* Page excerpt
****************

A lack of water and energy is at the heart of the major challenges to meet basic needs in remote communities. Technologies engineered for the developed world may not account for unique local factors in communities in developing countries where they are deployed. The result is often failure. Dr. Amy Bilton, Director of the Centre for Global Engineering (CGEN) at the University of Toronto, presented this seminar on the design, validation, and manufacture of water and energy technologies in the developing world. The talk drew on examples from CGEN’s work in sustainable aeration technologies to improve small-holder aquaculture production, improved irrigation technologies, drinking water, and sustainable sanitation. This is a look at the potential impact of appropriately designed water and energy technologies.
E4C’s Seminar Series features academic laboratories researching solutions to meet the United Nation’s Sustainable Development Goals. The world’s cutting-edge research deserves a platform with a global audience. Join us for presentations of new findings from investigative teams around the globe each month. And researchers, we welcome your applications to take part in the series. Please send an email to firstname.lastname@example.org.
Dr. Amy Bilton is an Assistant Professor in Mechanical Engineering and the Director of the cross-disciplinary Centre for Global Engineering (CGEN) at the University of Toronto. Her research group, the Water and Energy Research Lab (WERL), focuses on developing innovative water and energy technologies which are geared towards global development. She has worked with industry and NGOs around the world, most notably in India, Bangladesh, Vietnam, Mexico, and Nicaragua. She completed her PhD and MS in Aeronautics and Astronautics at MIT and her BASc in Engineering Science (Aerospace) from the University of Toronto. Prior to her time at U of T, Amy has also worked as a Systems Engineer at Pratt and Whitney Canada and Honeywell Aerospace.

****************

* The task
Condense the paragraph of the seminar page that begins "Dr. Amy Bilton is an Assistant Professor" into a bulleted list that keeps its main facts.

* Dataset content
****************

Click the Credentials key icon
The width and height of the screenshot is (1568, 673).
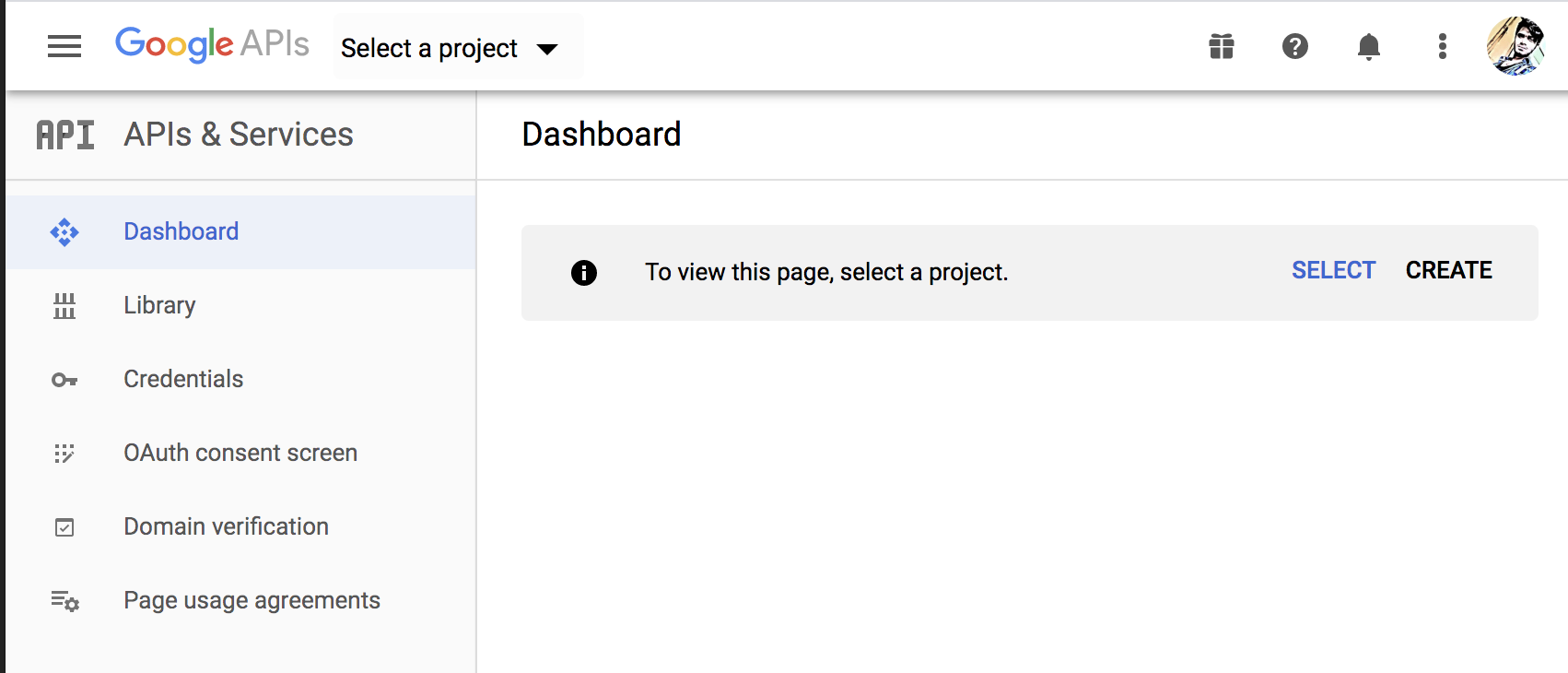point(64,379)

****************

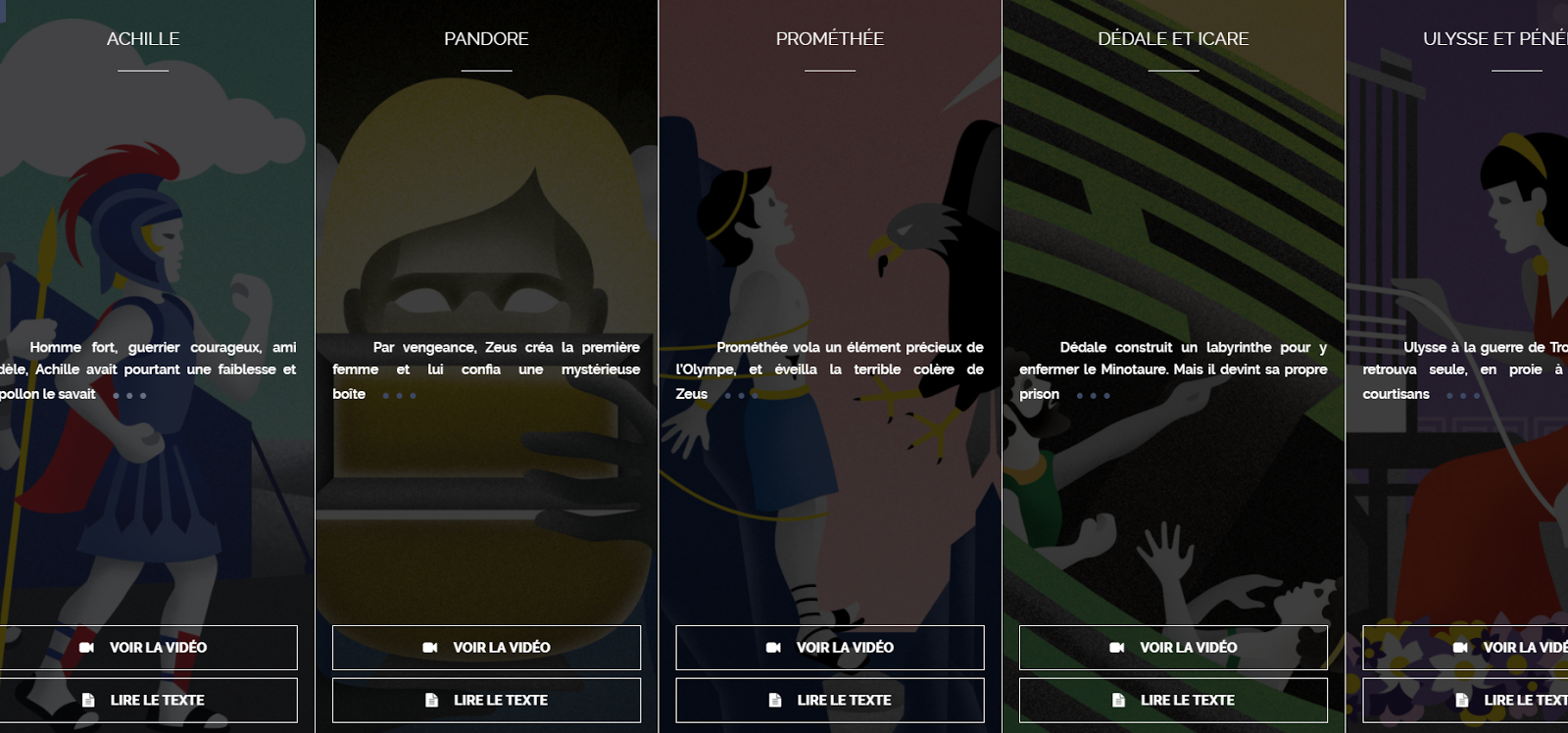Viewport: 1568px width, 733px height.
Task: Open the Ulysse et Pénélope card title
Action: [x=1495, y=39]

****************

* Output for this exercise
Dr. Amy Bilton:
- Assistant Professor in Mechanical Engineering and Director of the cross-disciplinary Centre for Global Engineering (CGEN) at the University of Toronto
- Her research group, the Water and Energy Research Lab (WERL), develops innovative water and energy technologies geared towards global development
- Has worked with industry and NGOs around the world, most notably in India, Bangladesh, Vietnam, Mexico, and Nicaragua
- Holds a PhD and MS in Aeronautics and Astronautics from MIT and a BASc in Engineering Science (Aerospace) from the University of Toronto
- Worked as a Systems Engineer at Pratt and Whitney Canada and Honeywell Aerospace before joining U of T